**WHAT THE EXERCISE ASKS**
Copy out again, unchanged, the line that contains "Instruction: Open the" and every line after it down to the last line of the data.

**DATA FOR REVIEW**
________

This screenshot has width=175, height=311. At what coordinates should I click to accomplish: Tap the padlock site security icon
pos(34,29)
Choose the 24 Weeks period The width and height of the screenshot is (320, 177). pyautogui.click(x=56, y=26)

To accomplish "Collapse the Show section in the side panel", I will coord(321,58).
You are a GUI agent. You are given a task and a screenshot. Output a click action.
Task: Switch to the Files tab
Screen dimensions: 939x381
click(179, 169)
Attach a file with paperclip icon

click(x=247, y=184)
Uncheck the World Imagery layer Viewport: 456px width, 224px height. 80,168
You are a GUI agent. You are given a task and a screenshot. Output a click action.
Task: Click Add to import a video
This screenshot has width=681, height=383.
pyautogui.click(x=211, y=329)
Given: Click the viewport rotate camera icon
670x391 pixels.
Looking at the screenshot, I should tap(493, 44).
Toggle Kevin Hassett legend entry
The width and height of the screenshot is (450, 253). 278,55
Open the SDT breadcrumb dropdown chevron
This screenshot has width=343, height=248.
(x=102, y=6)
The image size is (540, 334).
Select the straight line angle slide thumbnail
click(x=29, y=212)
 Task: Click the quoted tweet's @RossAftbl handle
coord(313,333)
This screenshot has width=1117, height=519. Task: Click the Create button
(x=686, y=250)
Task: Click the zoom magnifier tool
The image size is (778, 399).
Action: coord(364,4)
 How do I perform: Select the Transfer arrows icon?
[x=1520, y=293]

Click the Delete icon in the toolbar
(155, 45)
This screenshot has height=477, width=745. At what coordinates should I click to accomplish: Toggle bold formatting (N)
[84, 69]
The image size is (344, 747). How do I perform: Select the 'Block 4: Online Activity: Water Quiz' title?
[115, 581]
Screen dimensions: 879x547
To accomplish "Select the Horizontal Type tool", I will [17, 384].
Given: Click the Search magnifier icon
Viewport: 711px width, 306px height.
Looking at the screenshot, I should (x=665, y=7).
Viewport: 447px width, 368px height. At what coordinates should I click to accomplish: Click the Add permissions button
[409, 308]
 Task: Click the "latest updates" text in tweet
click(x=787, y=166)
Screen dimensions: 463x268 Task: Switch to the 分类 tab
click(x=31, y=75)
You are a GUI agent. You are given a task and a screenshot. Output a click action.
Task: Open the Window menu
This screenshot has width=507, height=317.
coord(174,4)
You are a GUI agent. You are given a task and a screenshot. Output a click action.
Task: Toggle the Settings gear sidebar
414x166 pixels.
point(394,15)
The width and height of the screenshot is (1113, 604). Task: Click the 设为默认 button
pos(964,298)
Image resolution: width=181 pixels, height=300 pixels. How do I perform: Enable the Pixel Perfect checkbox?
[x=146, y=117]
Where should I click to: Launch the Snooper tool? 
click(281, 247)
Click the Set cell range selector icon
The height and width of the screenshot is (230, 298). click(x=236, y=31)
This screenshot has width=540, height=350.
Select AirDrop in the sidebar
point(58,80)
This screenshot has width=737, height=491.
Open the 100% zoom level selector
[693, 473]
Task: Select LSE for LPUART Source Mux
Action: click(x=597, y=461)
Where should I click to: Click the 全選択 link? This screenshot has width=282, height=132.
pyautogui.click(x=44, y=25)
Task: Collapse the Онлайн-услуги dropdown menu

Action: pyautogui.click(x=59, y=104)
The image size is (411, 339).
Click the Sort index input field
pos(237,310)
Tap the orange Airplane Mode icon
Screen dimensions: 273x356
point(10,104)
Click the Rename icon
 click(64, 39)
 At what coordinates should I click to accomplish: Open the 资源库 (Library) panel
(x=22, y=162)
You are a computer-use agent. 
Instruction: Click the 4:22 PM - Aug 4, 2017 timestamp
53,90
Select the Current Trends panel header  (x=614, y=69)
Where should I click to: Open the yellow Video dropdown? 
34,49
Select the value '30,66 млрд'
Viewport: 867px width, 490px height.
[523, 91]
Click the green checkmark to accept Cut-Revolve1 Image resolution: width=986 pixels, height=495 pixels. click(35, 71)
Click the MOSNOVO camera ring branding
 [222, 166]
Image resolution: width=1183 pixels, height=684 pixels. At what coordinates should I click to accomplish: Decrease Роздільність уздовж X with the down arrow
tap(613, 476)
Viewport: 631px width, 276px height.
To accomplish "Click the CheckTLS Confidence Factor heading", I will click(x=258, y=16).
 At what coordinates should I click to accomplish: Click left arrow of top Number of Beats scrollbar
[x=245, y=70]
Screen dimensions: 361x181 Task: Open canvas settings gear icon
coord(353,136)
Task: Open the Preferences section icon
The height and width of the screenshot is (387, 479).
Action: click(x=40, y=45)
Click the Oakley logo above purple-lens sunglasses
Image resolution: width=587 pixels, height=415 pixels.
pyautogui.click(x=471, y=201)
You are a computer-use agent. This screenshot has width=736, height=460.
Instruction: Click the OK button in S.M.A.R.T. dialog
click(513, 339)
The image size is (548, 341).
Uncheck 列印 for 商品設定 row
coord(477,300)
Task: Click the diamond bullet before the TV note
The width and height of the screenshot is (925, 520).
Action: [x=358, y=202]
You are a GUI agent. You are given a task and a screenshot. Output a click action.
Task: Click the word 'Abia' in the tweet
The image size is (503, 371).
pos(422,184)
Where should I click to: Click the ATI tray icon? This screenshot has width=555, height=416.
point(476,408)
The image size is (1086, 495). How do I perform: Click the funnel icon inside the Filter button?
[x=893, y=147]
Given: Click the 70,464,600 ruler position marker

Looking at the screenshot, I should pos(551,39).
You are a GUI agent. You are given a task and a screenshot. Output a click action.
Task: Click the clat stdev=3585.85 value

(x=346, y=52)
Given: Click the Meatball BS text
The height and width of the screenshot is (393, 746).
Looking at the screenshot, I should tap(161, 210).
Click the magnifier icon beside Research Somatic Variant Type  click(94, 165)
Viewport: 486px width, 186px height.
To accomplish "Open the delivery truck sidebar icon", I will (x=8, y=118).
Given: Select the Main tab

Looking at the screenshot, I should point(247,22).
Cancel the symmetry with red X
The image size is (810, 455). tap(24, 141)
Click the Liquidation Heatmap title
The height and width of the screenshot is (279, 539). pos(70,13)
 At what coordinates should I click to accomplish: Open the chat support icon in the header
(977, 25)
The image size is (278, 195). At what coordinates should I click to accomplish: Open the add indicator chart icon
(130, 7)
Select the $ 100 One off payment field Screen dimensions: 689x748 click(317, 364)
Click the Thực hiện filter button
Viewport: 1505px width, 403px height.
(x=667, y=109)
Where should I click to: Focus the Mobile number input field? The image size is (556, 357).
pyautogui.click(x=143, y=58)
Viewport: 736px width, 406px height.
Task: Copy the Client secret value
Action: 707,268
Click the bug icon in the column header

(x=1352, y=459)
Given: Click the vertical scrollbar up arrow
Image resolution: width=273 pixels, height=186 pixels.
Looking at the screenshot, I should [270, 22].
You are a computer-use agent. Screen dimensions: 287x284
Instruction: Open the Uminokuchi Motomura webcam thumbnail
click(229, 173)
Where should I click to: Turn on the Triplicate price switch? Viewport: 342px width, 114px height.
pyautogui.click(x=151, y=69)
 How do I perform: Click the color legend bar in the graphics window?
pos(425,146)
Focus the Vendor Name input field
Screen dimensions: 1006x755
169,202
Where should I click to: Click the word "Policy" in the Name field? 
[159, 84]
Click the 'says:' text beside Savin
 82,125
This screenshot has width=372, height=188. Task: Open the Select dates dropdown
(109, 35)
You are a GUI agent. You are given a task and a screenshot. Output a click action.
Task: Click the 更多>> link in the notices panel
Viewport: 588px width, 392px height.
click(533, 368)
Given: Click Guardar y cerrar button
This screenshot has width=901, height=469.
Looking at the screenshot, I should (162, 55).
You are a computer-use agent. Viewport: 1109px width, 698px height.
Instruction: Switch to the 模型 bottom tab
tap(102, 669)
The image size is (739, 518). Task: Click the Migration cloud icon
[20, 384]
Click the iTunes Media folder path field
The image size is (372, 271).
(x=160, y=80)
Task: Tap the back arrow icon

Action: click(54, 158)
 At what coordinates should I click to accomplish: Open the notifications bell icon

________

**ANSWER TO THIS TASK**
Instruction: Open the Uminokuchi Motomura webcam thumbnail
click(229, 173)
Where should I click to: Turn on the Triplicate price switch? Viewport: 342px width, 114px height.
pyautogui.click(x=151, y=69)
 How do I perform: Click the color legend bar in the graphics window?
pos(425,146)
Focus the Vendor Name input field
Screen dimensions: 1006x755
169,202
Where should I click to: Click the word "Policy" in the Name field? 
[159, 84]
Click the 'says:' text beside Savin
 82,125
This screenshot has width=372, height=188. Task: Open the Select dates dropdown
(109, 35)
You are a GUI agent. You are given a task and a screenshot. Output a click action.
Task: Click the 更多>> link in the notices panel
Viewport: 588px width, 392px height.
click(533, 368)
Given: Click Guardar y cerrar button
This screenshot has width=901, height=469.
Looking at the screenshot, I should (162, 55).
You are a computer-use agent. Viewport: 1109px width, 698px height.
Instruction: Switch to the 模型 bottom tab
tap(102, 669)
The image size is (739, 518). Task: Click the Migration cloud icon
[20, 384]
Click the iTunes Media folder path field
The image size is (372, 271).
(x=160, y=80)
Task: Tap the back arrow icon

Action: click(54, 158)
 At what coordinates should I click to accomplish: Open the notifications bell icon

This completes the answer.